Back when they dominated the arthouse scene with films like A Room With A View and Howard's End, producer Ismail Merchant and director James Ivory engendered such animus among critics that "Merchant-Ivory" become a pejorative phrase, shorthand for inert costume dramas or literary adaptations with the veneer of quality. Merchant's death three years ago put an end to their collaboration, but the Merchant-Ivory label lives on, and it now applies all-too-suitably to Before The Rains, the turgid English-language debut of Indian director-cinematographer Santosh Sivan (The Terrorist). All the expected hallmarks are there: sumptuous production values and pretty (though inexpressive) photography, undercooked melodrama, and political metaphor so obvious that it doesn't merit being referred to as subtext. Everything is right there on the surface.
Set in colonial India in 1937, Before The Rains takes place in a remote area in the southern part of the country, where the growing nationalist movement is just reaching the populace. English businessman Linus Roache has an ambitious plan to build a spice plantation, but it involves a sizable loan from a British bank, plus the mass employment of local villagers to clear a road through the hills surrounding his estate. In the meantime, he's been having a passionate affair with pretty house servant Nandita Das, who risks the wrath of her abusive husband if they're ever found out. One day, Roache and Das steal off for a romantic interlude in the forest, but when a pair of local boys witnesses them, the potential fallout could be damaging for both of them. Roache's faithful English-speaking Indian assistant Rahul Bose is tasked with keeping the affair under wraps.

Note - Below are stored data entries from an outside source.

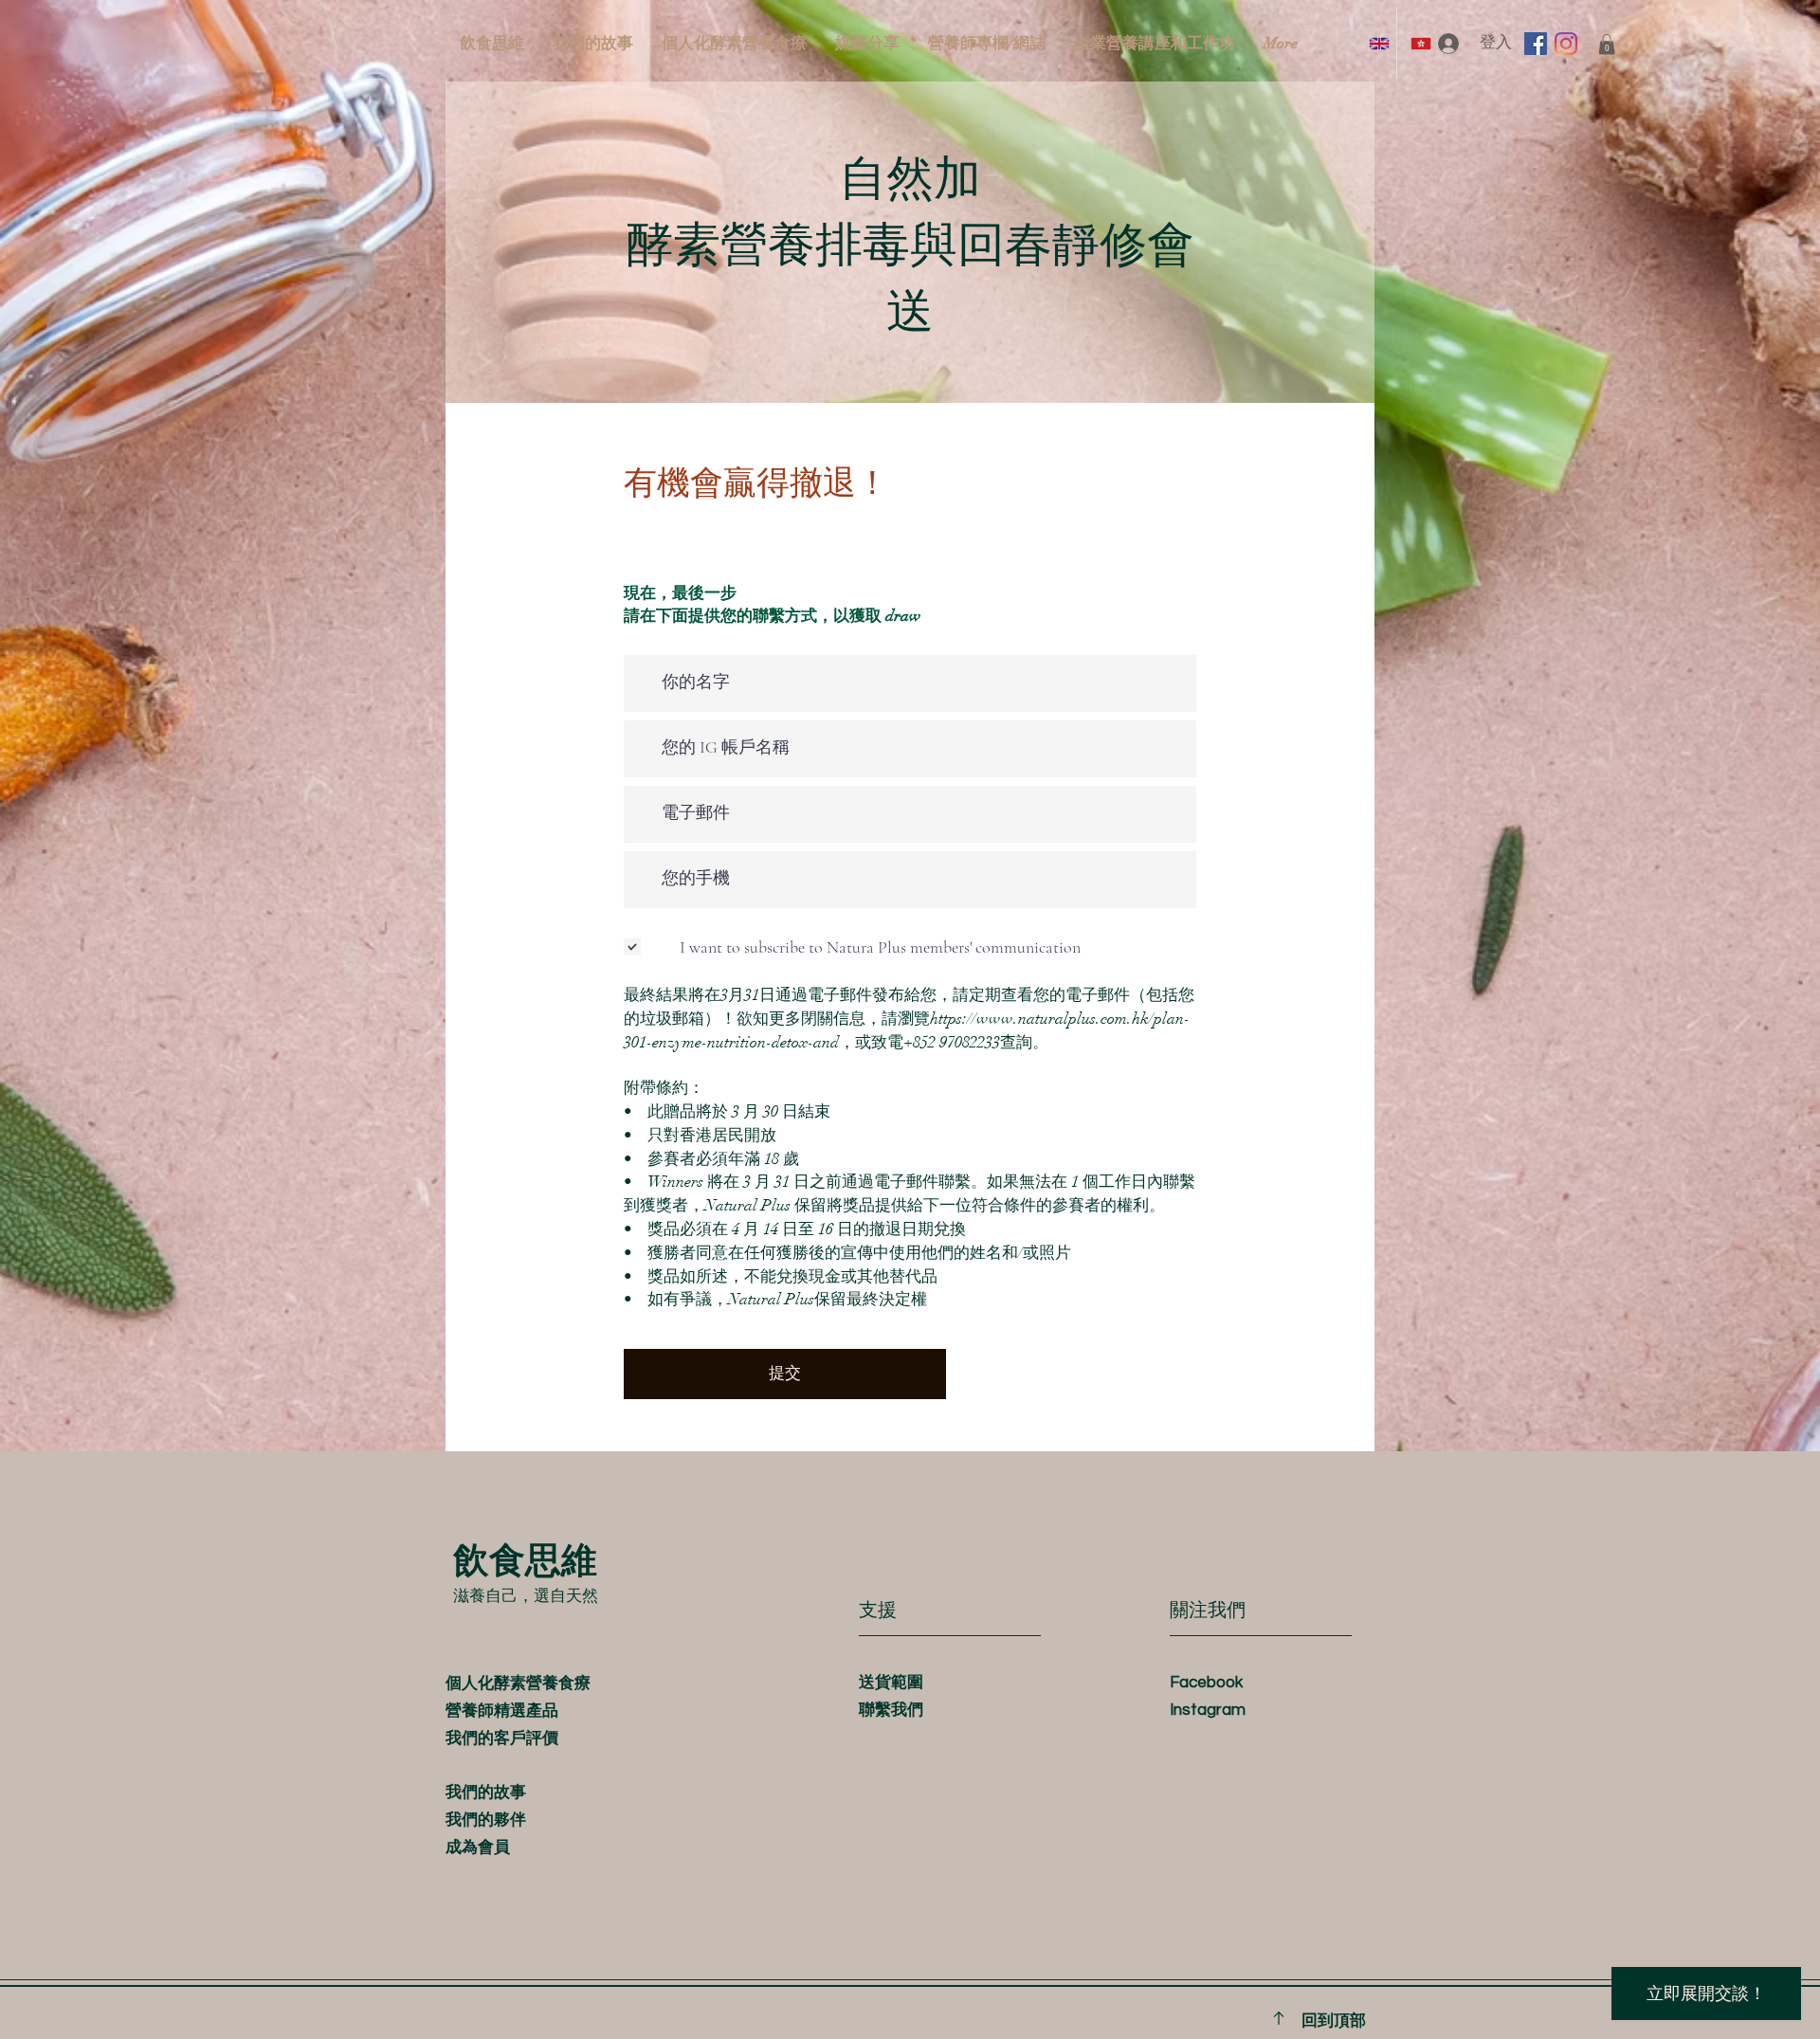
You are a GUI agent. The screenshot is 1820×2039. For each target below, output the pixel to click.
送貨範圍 (891, 1682)
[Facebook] (1535, 43)
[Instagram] (1566, 43)
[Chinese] (1417, 44)
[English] (1376, 44)
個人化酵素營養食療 (518, 1682)
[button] (1606, 44)
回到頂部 (1333, 2021)
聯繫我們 (891, 1710)
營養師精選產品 (502, 1711)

The one appealing aspect of Before The Rains is that there are no villains, just three characters who are driven first by shared desires, then by a natural impulse for self-preservation that brings them into conflict. Roache is a nice enough guy, but he's a colonialist oppressor all the same; given the choice between coming clean about the affair or covering it up, he has to do the dishonorable thing or lose his family, his business ambitions, and maybe his life. If anything, Bose has it worse, because he can't appease his boss and his people at the same time. With all these volatile emotions at play, Before The Rains should percolate like The Postman Always Rings Twice, but well it's a Merchant-Ivory production, after all.